Credit Score

5 Ways Credit Scores Influence Life – The Real Price You Are Paying

What if your credit score determined whether you had $40,000 worth of money in the bank or $40,000 worth of debt to pay back? This is a reality for many people, and most often, they don’t know it. Credit is powerful and impacts each aspect of your life. Do you want a good job? Want to cut down on your insurance costs? Or, maybe you just want to be able to buy something nice for yourself without having to pay 24.99 percent APR.

Study after study shows the same thing – if you have a poor credit score, you end up paying more for most of what you want and do throughout your life. A study from Lending Tree confirms it. They found people who have a lower credit score pay as much as $45,283 more than those who have a good credit score. This is all interest and fees.

The question is, then, how is credit impacting you right now? And, if you think about it, how is your credit score already hurting your future?

Here are 5 ways credit influences your life:

#1: Credit Score Impacts Your Ability To Buy a Home

The American dream of homeownership gets very real when you find out just how much your monthly payment is going to be. A small difference in your credit score could cost you the ability to obtain a loan. Here’s an example.

A person has a credit score of 745. This is very good. He or she qualifies for the lowest interest rate on a 30-year, fixed rate loan. They find a home worth $200,000 they wish to buy. They secure a loan with an interest rate of 3.75 percent. Their monthly payment is $926. Interest and the principle combined, they will pay $333,443 to buy the home.

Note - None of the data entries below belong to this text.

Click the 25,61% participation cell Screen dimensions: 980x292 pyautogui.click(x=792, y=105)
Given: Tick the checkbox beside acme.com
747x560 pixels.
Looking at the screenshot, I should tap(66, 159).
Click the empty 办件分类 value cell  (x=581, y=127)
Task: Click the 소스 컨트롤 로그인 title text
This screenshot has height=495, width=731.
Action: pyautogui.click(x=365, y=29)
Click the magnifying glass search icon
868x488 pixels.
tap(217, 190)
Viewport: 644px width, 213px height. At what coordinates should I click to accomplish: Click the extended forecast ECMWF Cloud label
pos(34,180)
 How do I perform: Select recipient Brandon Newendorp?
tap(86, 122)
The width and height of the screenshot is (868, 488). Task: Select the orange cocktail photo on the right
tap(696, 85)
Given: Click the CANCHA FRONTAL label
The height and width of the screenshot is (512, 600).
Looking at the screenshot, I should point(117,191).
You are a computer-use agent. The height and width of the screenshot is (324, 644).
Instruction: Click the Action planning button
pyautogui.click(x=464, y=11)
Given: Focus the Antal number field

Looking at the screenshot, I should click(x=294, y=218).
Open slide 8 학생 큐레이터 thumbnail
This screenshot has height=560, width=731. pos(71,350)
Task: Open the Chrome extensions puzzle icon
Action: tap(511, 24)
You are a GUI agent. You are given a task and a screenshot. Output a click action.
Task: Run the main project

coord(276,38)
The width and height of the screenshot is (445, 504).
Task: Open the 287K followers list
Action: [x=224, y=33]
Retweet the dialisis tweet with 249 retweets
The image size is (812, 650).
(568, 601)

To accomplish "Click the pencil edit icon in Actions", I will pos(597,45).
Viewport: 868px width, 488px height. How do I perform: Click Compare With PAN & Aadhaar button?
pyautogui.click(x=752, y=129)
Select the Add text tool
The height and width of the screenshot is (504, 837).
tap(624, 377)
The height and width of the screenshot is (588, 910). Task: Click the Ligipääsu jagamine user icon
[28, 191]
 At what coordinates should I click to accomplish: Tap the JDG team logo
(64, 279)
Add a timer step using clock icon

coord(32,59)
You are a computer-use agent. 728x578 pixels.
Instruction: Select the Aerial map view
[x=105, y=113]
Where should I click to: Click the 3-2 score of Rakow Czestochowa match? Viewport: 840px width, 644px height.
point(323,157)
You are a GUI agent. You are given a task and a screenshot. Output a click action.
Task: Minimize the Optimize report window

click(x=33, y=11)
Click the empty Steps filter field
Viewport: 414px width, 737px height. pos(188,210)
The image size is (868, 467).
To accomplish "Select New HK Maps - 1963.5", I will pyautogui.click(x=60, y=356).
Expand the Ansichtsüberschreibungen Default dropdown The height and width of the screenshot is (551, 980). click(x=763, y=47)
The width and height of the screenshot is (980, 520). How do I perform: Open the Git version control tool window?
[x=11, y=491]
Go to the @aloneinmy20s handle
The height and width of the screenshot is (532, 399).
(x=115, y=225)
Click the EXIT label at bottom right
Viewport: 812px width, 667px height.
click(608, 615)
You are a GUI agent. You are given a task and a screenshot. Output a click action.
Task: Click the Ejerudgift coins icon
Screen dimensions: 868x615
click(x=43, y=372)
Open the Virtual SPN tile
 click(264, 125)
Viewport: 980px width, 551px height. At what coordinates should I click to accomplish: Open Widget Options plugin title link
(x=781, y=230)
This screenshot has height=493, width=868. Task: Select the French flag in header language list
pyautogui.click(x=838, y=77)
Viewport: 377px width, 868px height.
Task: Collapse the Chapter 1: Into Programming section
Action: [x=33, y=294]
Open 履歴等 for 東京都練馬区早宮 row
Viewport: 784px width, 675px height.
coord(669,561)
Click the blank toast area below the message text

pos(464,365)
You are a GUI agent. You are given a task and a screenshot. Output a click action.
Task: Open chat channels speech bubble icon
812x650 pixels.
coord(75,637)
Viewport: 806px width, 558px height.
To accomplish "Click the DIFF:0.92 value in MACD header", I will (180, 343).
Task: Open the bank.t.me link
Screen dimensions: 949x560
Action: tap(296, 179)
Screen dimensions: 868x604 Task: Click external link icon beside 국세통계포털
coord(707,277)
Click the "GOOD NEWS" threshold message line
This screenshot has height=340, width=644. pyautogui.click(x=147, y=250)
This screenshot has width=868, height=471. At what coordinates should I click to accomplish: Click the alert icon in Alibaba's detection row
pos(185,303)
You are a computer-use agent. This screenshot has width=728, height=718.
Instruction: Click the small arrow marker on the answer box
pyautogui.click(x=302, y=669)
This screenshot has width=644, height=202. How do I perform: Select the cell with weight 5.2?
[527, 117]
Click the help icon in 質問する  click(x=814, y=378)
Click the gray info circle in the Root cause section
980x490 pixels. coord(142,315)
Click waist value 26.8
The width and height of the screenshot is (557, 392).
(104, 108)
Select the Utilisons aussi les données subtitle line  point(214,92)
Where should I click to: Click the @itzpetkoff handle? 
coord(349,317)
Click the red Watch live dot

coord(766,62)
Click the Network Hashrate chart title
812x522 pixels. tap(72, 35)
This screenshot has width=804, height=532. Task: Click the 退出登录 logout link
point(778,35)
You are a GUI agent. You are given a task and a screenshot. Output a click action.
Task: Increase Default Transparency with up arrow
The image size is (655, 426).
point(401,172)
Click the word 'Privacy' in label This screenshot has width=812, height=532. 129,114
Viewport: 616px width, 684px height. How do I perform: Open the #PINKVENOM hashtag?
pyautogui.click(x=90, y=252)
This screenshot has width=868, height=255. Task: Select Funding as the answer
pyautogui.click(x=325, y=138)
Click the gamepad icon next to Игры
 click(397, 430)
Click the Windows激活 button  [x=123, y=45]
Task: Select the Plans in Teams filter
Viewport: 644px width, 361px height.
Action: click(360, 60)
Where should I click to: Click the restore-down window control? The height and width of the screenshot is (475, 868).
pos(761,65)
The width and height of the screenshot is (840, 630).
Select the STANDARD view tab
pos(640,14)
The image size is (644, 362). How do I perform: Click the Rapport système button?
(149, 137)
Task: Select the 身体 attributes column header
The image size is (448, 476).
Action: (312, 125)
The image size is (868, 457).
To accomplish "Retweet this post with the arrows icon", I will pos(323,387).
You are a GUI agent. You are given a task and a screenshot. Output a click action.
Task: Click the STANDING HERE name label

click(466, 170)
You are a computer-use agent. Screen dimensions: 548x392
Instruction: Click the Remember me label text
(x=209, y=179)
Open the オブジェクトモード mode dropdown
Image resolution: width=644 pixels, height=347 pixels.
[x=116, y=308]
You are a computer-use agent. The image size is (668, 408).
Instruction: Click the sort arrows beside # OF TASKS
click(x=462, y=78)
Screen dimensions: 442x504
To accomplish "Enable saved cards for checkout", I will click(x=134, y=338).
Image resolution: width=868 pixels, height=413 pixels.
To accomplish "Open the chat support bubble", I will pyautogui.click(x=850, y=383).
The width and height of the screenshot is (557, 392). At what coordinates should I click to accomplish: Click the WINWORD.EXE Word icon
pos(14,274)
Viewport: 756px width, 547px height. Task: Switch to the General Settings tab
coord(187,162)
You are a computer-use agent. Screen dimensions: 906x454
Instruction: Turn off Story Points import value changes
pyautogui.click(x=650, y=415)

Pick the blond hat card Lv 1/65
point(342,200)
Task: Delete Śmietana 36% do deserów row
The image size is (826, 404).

The second person has a credit score of 640. They want the same home and seek out the same type of loan. But, because they don’t have a good credit score, the lender increases their borrowing rate to 5.5 percent. Their monthly payments are much higher at $1,136. More so, they will pay in total $408,808 to buy the same home. That small percentage of a difference means this home buyer will pay $75,365 more than the other person for the same home.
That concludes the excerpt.